== WORK TO BE COMPLETED ==
Find the word "agent" in the listing. Copy out each line where it occurs.

== MATERIAL TO PROCESS ==

=====

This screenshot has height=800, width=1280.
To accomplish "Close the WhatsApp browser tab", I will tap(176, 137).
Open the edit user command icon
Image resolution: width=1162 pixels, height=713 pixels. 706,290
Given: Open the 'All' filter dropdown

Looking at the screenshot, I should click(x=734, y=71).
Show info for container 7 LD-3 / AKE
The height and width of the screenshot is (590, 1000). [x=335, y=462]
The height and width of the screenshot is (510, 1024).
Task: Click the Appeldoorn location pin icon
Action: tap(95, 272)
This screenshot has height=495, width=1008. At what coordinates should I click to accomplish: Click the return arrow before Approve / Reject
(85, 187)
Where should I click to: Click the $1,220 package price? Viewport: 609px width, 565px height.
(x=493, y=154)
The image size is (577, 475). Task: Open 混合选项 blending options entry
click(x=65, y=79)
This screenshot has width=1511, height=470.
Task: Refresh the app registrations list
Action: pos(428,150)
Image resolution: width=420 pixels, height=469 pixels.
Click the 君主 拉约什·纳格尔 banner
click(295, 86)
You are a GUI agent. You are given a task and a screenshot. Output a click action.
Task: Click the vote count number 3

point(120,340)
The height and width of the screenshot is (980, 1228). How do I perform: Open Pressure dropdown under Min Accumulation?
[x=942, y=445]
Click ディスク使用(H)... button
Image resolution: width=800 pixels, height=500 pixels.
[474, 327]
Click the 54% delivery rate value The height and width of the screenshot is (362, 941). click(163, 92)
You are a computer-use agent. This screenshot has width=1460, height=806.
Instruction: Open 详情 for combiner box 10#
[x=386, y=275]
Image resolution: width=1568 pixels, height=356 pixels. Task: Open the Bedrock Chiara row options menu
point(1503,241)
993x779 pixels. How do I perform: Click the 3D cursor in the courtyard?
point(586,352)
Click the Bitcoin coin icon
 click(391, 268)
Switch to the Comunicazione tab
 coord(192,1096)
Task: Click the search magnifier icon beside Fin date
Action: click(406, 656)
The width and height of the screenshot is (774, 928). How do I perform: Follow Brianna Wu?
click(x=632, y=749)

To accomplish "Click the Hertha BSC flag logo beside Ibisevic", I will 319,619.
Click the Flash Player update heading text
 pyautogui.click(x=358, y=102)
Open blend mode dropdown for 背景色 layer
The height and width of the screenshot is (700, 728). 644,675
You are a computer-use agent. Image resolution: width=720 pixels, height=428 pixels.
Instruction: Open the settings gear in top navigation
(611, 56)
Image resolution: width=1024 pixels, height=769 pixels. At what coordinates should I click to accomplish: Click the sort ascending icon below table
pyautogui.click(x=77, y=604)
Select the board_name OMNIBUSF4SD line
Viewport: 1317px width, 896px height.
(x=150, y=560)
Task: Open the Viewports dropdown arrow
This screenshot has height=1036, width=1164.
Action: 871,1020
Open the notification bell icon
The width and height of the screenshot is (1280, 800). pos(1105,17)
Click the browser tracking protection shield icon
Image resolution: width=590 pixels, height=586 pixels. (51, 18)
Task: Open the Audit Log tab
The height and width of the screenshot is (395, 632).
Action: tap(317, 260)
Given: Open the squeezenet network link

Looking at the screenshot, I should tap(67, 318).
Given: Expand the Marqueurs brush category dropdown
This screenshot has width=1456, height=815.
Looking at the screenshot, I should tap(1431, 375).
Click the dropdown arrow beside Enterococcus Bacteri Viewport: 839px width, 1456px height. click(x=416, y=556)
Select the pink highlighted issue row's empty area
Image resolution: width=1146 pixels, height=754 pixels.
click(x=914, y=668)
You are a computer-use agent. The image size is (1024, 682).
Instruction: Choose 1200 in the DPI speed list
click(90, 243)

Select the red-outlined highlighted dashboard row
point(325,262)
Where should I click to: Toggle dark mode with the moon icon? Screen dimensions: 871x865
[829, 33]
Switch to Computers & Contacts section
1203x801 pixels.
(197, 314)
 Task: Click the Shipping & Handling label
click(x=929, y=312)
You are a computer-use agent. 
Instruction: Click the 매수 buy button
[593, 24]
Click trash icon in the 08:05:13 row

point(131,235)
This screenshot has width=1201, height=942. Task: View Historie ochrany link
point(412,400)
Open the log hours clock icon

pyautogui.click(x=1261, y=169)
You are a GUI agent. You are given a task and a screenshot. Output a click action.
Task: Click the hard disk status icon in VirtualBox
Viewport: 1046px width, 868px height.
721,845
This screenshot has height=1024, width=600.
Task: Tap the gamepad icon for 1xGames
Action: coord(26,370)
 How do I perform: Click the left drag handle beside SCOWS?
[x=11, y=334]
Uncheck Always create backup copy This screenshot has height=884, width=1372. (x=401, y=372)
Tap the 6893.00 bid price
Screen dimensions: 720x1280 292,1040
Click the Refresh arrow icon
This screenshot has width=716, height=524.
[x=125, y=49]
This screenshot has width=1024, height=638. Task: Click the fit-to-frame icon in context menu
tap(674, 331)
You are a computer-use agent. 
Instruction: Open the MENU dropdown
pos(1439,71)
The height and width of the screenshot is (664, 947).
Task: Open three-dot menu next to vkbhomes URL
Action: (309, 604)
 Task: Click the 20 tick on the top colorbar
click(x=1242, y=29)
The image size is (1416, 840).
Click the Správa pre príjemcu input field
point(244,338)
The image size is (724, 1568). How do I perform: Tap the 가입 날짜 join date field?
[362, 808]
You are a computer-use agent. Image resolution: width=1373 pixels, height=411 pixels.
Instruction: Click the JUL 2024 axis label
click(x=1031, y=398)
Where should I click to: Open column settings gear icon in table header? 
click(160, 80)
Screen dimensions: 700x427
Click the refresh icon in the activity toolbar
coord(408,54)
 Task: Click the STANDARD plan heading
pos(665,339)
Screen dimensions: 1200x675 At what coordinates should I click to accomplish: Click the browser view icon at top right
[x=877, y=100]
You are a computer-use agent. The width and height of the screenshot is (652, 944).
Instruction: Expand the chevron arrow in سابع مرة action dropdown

=====

== RESULT OF THIS EXERCISE ==
You are a GUI agent. You are given a task and a screenshot. Output a click action.
You are a computer-use agent. This screenshot has width=1460, height=806.
You are a computer-use agent. Image resolution: width=720 pixels, height=428 pixels.
You are a computer-use agent. The image size is (1024, 682).
You are a computer-use agent. 
You are a GUI agent. You are given a task and a screenshot. Output a click action.
You are a computer-use agent. 
You are a computer-use agent. Image resolution: width=1373 pixels, height=411 pixels.
You are a computer-use agent. The width and height of the screenshot is (652, 944).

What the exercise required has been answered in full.